Working data:
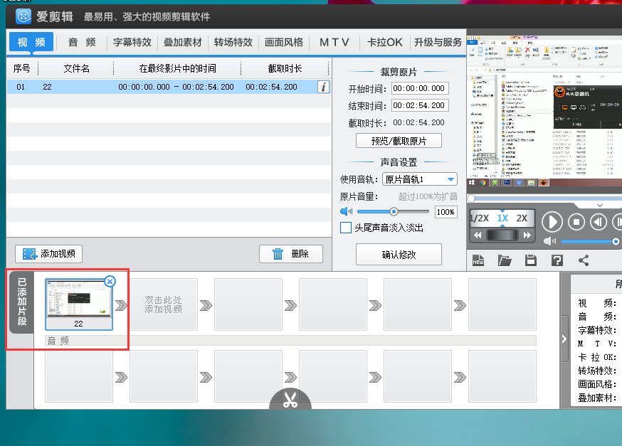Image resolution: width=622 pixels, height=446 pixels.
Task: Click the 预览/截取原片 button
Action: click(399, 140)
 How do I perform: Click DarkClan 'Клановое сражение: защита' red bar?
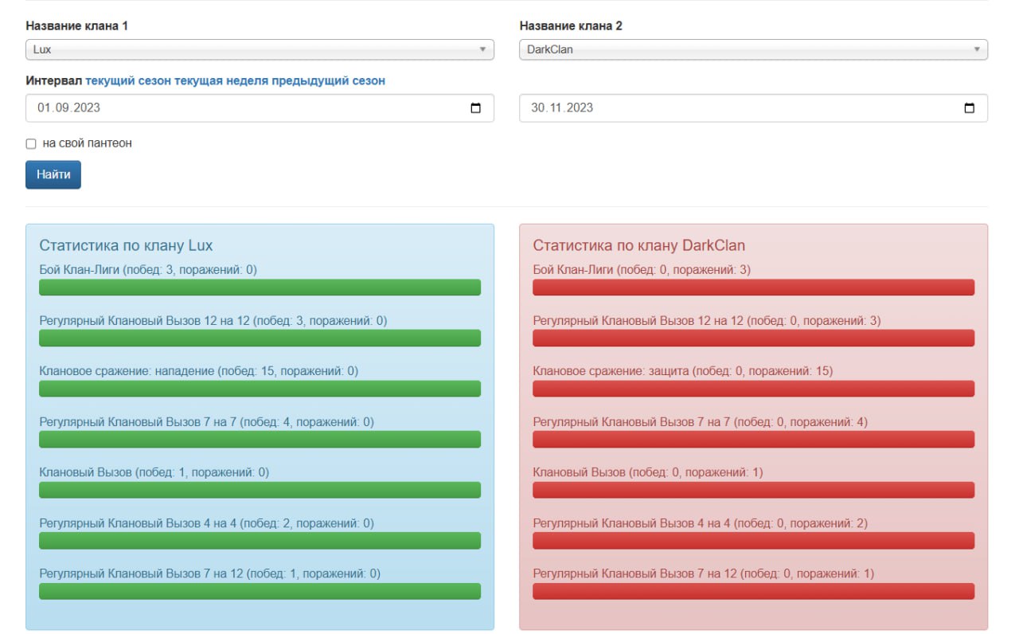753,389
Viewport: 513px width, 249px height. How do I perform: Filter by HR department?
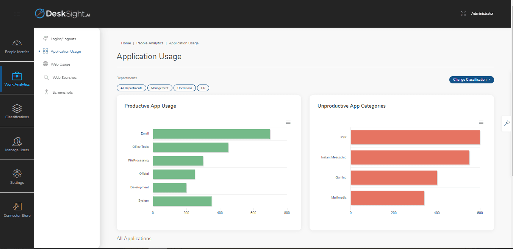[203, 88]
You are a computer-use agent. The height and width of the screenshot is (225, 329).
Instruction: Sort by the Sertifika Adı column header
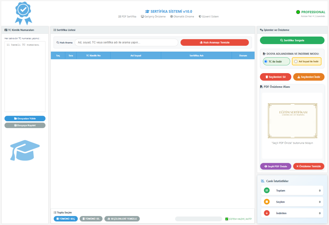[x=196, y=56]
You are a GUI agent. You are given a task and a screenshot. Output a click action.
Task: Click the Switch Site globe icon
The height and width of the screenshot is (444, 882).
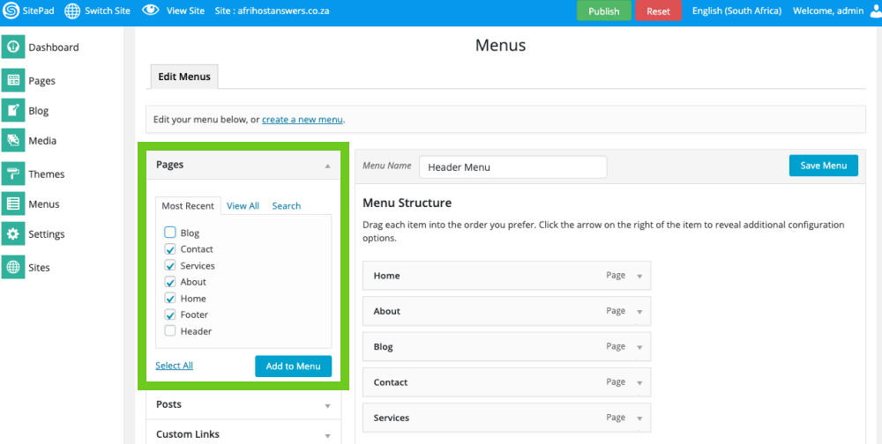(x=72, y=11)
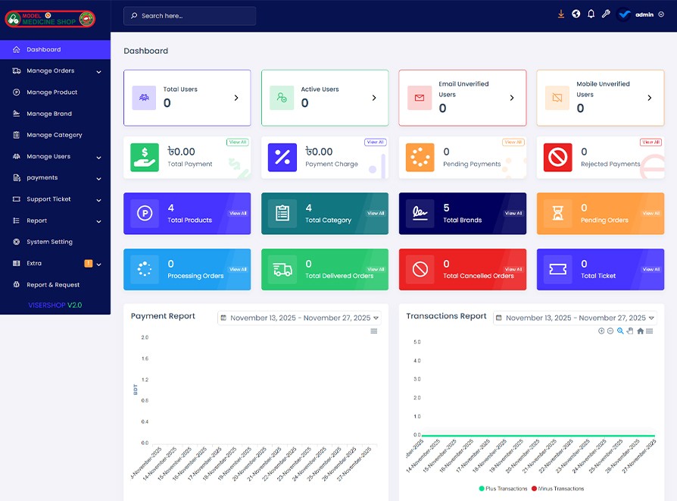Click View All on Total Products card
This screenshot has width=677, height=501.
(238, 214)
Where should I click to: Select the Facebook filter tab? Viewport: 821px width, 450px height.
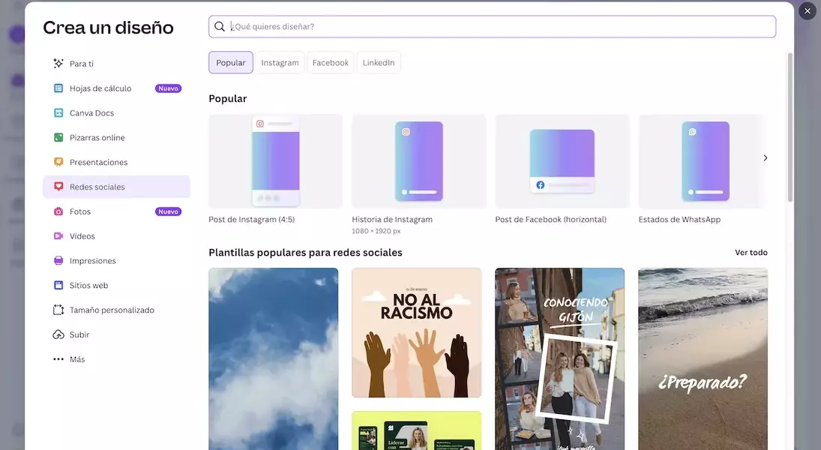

Prompt: For the word "agent", find all matching lines in the entries above and copy them out.

Solved problem:
You are a computer-use agent. The height and width of the screenshot is (225, 329).
You are a GUI agent. You are given a task and a screenshot. Output a click action.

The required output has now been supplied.